It was January 3, 1864. Huddled beneath the sodden sails, François Raynal was freezing. He hadn’t yet recovered from an illness which had left him bedridden aboard the Grafton for more than a month. The fever, he reasoned, was a relapse. He’d spent the past 11 years chasing gold in Australia, where he’d contracted cholera, and experienced temporary blindness when his face swelled shut with an infection. Following a miraculous escape from a collapsed mineshaft, he had travelled to Sydney to recover, where a friend spun tales of a fortune of argentiferous tin on Campbell Island, 600 kilometres south of Rakiura/Stewart Island. Raynal decided he’d seek it out, amass the wealth he had failed to find in Australia, then return to his destitute family in France.

To this end he had arranged a crew. Thomas Musgrave was an Englishman and sailor who would serve as captain until such time as Raynal established an expedition on the island. Twenty-year-old George Harris was to share Musgrave’s watch—splitting the time each man would stay awake during the night. Alexander “Alick” Maclaren was an illiterate Norwegian, laconic and taciturn, but a competent sailor; he would share Raynal’s watch. Their cook was Henry Forgès, a diminutive and squat Portuguese who had lost his nose and half of his face to leprosy. Forgès had spent time as a guest, and then captive, of the indigenous people of the Navigator Islands (now Samoa and American Samoa), and had been injured by a javelin during his escape.

Sheltering beneath their crude hut, the men discovered they could set fire to the ground—it was peat, decayed vegetable matter that burns well when dry.

The Grafton and its crew of five departed Sydney on November 12, 1863, and after a 20-day passage, reached Campbell Island on December 2. They spent a month anchored at Abraham’s Bosom, combing the island for the fabled tin mine and the rumoured stocks of seals and sea-lions they expected to live on. By the end of the month, neither had materialised. The crew set sail for Auckland Island, intent on subsidising their voyage with a loot of skins and oil harvested from the animals they hoped to find there.

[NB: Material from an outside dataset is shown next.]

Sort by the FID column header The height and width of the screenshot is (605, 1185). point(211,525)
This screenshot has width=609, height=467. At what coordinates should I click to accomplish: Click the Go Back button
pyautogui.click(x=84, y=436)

Peering through his telescope, Raynal thought Auckland Island looked like the Garden of Eden in comparison to the barren and inhospitable Campbell Island. The shores thronged with wildlife, and in the bay, sea-lions hunted in great numbers. Raynal resolved to put ashore, harvest the animals, and return to Sydney to refit the ship in preparation for a sealing trip to this rich ground. The crew retired below decks, with Alick keeping watch in the forecastle. Then the barometer dropped.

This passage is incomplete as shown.